# Columbia shaft drive



## ejlwheels (Oct 19, 2007)

I have a 1902 model 81 Columbia shaft drive.  I am trying to disassemble for cleaning.  For starters, there is a bolt on the left crank.  Is it standard or reverse thread.  I don't want to force it.  Can anyone direct me to info or expertise?


----------



## sam (Oct 22, 2007)

Are you sure you really want to take that BB apart.I'm told they have the old type Clutch(freewheel)built into them that use the springs and balls not the paws like modern ones.


----------



## ejlwheels (Oct 22, 2007)

Well, I thought I should at least take off the cover plate before I ever try to ride the thing to make sure that it's not (or won't be) all chewed up inside.  

I found a brochure reprint that describes how to maintain and adjust, but I don't know anything about the site selling it, and I was hoping someone could direct me to pictures or diagrams on the web.  
http://dev1.boomersdomain.com/cgi-bin/store_pedalinghistory_2/00128.html

I also tried to register for The Wheelmen site so I could ask for help there, but it seems to have told me that new people aren't allowed to register.  
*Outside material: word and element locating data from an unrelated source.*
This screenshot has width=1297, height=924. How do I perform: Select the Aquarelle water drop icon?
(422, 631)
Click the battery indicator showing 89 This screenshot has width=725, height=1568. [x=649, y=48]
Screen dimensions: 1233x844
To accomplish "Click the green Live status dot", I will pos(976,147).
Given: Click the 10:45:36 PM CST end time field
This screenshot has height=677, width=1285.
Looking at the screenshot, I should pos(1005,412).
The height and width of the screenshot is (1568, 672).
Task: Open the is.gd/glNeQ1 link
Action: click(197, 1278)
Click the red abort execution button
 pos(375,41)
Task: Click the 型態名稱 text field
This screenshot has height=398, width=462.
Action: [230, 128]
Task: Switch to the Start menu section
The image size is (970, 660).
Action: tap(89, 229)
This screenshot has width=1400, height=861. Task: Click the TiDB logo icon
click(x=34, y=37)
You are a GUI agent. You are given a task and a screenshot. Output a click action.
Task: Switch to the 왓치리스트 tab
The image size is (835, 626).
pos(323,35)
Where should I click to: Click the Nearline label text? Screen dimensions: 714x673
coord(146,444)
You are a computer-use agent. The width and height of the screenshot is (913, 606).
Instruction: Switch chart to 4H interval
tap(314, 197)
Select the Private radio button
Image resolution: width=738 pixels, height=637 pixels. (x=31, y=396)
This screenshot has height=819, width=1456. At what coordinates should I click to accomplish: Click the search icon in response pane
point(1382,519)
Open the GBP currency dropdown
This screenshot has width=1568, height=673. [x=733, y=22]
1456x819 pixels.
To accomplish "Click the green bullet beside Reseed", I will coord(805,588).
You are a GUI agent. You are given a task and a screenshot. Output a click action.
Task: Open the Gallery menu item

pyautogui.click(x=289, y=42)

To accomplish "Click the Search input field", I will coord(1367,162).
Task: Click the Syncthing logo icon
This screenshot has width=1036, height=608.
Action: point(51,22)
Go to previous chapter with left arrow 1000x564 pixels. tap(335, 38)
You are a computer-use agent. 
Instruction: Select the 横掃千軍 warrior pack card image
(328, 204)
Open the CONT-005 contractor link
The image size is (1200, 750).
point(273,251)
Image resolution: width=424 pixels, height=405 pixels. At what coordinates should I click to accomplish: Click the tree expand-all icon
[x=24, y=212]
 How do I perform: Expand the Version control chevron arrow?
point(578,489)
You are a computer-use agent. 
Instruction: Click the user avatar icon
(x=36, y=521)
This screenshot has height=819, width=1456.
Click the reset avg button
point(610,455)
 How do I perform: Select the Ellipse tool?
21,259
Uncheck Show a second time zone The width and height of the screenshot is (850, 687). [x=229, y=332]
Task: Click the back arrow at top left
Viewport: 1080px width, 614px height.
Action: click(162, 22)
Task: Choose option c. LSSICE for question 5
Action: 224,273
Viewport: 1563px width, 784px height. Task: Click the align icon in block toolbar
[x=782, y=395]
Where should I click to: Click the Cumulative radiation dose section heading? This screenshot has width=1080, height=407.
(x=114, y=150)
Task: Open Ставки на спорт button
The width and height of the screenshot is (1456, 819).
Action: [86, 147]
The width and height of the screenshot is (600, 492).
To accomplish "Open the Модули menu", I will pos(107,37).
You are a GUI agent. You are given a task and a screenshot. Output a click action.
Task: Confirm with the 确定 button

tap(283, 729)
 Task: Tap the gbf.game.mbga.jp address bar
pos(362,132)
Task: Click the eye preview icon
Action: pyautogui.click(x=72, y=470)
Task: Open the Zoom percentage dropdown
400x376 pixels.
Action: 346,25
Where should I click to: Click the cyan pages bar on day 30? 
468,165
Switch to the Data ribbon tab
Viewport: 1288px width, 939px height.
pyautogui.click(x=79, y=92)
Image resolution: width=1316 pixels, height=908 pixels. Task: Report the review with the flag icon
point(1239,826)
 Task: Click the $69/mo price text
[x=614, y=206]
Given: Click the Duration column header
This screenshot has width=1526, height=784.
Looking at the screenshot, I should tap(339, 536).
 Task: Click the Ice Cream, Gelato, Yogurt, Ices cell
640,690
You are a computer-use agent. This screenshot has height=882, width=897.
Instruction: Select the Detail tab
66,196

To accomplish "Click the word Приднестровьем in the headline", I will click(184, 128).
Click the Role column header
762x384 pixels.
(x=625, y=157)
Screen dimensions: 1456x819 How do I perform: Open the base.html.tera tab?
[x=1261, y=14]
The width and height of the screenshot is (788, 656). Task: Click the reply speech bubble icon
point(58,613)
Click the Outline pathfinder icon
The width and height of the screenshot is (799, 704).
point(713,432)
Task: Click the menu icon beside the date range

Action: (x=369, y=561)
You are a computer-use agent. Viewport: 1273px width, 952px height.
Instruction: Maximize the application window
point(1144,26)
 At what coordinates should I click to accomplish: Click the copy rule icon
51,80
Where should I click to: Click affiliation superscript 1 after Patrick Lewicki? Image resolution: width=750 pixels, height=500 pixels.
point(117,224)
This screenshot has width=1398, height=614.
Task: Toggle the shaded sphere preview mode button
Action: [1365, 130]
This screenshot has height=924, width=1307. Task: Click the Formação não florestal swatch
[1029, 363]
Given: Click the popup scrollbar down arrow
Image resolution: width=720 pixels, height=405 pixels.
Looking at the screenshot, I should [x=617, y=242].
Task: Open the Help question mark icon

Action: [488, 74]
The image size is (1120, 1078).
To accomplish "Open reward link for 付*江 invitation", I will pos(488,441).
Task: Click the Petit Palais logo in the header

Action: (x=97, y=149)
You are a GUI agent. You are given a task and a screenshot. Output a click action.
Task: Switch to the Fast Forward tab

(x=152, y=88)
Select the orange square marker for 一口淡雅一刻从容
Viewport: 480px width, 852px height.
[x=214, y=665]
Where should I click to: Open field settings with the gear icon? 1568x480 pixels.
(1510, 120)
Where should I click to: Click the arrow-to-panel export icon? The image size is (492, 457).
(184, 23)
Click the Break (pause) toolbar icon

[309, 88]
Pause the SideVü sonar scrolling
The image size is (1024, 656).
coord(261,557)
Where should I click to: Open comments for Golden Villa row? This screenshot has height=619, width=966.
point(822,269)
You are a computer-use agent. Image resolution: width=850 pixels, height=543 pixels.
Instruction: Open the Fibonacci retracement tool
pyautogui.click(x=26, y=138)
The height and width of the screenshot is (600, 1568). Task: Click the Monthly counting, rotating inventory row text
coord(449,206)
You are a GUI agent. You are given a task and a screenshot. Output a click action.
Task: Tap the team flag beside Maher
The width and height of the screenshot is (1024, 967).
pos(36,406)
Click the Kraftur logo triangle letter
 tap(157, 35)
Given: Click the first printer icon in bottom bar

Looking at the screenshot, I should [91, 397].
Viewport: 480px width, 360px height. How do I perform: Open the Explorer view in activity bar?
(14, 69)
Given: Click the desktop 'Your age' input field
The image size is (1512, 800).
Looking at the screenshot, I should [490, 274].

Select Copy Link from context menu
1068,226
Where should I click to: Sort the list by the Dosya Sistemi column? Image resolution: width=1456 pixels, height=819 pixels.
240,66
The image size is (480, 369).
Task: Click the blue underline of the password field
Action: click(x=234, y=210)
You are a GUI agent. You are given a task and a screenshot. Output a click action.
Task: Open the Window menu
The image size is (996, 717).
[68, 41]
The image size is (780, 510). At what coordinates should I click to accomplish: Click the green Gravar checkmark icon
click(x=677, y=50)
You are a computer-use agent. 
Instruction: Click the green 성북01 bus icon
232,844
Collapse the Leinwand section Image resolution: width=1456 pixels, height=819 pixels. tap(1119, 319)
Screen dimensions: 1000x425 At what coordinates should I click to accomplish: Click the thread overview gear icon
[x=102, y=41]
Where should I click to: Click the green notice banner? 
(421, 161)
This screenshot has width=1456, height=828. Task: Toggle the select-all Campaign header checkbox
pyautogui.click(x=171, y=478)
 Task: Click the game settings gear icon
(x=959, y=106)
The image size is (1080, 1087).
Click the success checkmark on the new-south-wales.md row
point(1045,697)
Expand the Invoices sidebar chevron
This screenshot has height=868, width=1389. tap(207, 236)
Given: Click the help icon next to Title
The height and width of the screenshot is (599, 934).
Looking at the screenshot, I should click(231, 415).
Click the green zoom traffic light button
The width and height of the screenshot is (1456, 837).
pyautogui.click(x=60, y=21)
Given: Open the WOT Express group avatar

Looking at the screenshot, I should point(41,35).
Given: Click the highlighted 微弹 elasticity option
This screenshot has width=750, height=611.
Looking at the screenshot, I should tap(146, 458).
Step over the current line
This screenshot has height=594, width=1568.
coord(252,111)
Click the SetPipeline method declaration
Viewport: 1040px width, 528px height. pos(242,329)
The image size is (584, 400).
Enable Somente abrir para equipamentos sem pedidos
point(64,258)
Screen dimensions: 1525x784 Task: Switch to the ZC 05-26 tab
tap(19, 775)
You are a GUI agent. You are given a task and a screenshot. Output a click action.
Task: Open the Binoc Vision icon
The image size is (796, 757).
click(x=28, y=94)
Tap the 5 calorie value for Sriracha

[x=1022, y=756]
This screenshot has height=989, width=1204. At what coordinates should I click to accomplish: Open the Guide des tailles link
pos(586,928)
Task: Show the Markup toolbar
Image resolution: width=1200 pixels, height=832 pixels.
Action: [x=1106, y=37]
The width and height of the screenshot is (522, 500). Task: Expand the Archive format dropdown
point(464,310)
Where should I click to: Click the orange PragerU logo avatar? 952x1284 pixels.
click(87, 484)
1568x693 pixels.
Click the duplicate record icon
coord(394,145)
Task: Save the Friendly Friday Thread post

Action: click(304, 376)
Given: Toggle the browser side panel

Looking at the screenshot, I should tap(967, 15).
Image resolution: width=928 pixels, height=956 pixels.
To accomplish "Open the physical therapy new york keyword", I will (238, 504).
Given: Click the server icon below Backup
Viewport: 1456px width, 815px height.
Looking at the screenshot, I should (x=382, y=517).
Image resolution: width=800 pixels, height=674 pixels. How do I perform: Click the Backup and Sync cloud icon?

The last thing I want to do is damage anything so I appreciate your words of caution.  It may turn out to be something I just don't dare to ride.


----------



## revelution_resto (Nov 6, 2007)

I wouldn't even take it apart at all.I would just use a bike of that age as a show peace.Parts are a scarce and I wouldn't risk damaging the original parts.Good luck with it.Sounds like an interesting bike.


----------



## pelletman (Mar 15, 2008)

Pedaling History is very legit.  You should be able to register for the Wheelmen website without a problem too.


----------



## Bikephreak (Nov 17, 2008)

I got a copy of the "How To Care For And adjust..." brochure you mentioned. Service was very fast & friendly & I recommend them without hesitation. The bevel gear adjustment process seems fairly complex but quite do-able with patience. I am planning on photographing & documenting each step before I remove each piece for adjustment on mine. I wouldn't touch anything without the manual. I have seen a few of these bikes for sale after they have been dismantled & likely unable to get put back together. To my knowledge, the models after 1900 are quite similar. The dust cover is a structural member on the earliest models. I believe the 1904 model had the dust cover pressed in, the manual says that 1901-3 models the dust cover unscrews to the left. Mine has the hex nut attachment for the left crank arm which, as I interpret the manual, should be a right handed thread. I haven't adjusted mine as of yet. I am still researching. Good luck & have some careful fun!
   Peace,
     Jim


----------



## ejlwheels (Nov 17, 2008)

*shaft drive*

Bikephreak, what model is yours?
Please post your photos if you are willing and able.

I got the brochure, too, almost a year ago.
I was not able to remove the dust plate when
I last tried in January or February.
The cranks spin smoothly enough that i may not mess with it.
my rear hub, however, may be worn out or missing some part, because it has some play in the axle that shouldn't be there.

Since last winter, I acquired a 1901 monarch shaft drive.  The dust plate on it functions as an adjustable cone for the spindle.  It was all around relatively easy to understand and tune and I was able to ride it this summer.


----------



## MartyW (Nov 17, 2008)

Here are a couple pics of my shaft drive it is almost all original but I have no plans on pulling anything apart this will not be ridden.


----------



## JOEL (Nov 18, 2008)

The play in the rear hub may just be in the cones.


----------



## Bikephreak (Nov 29, 2008)

*Straight Spokes for Columbia Chainless???*

Does anyone know if there may be straight pull spokes for these old bevel-gear Columbias available anywhere? Even in the slightest attempts to add some tension to the spokes resulted in one breaking. I have heard of Tig-ing a bead on the end of a spoke. The profile of the originals has a sharp tip that functions to keep the spoke head seated in the hub. Fabricating a set may be quite expensive, but I'm sure that 100 year old "nos" would cost a 'few' bucks as well... Any suggestions to help get this bike on the road while not "polluting" it? 
  Thanks,
     Jim


----------



## pelletman (Nov 29, 2008)

I have seen originals on ebay, you might be better off posting that question on the Wheelmen board.


----------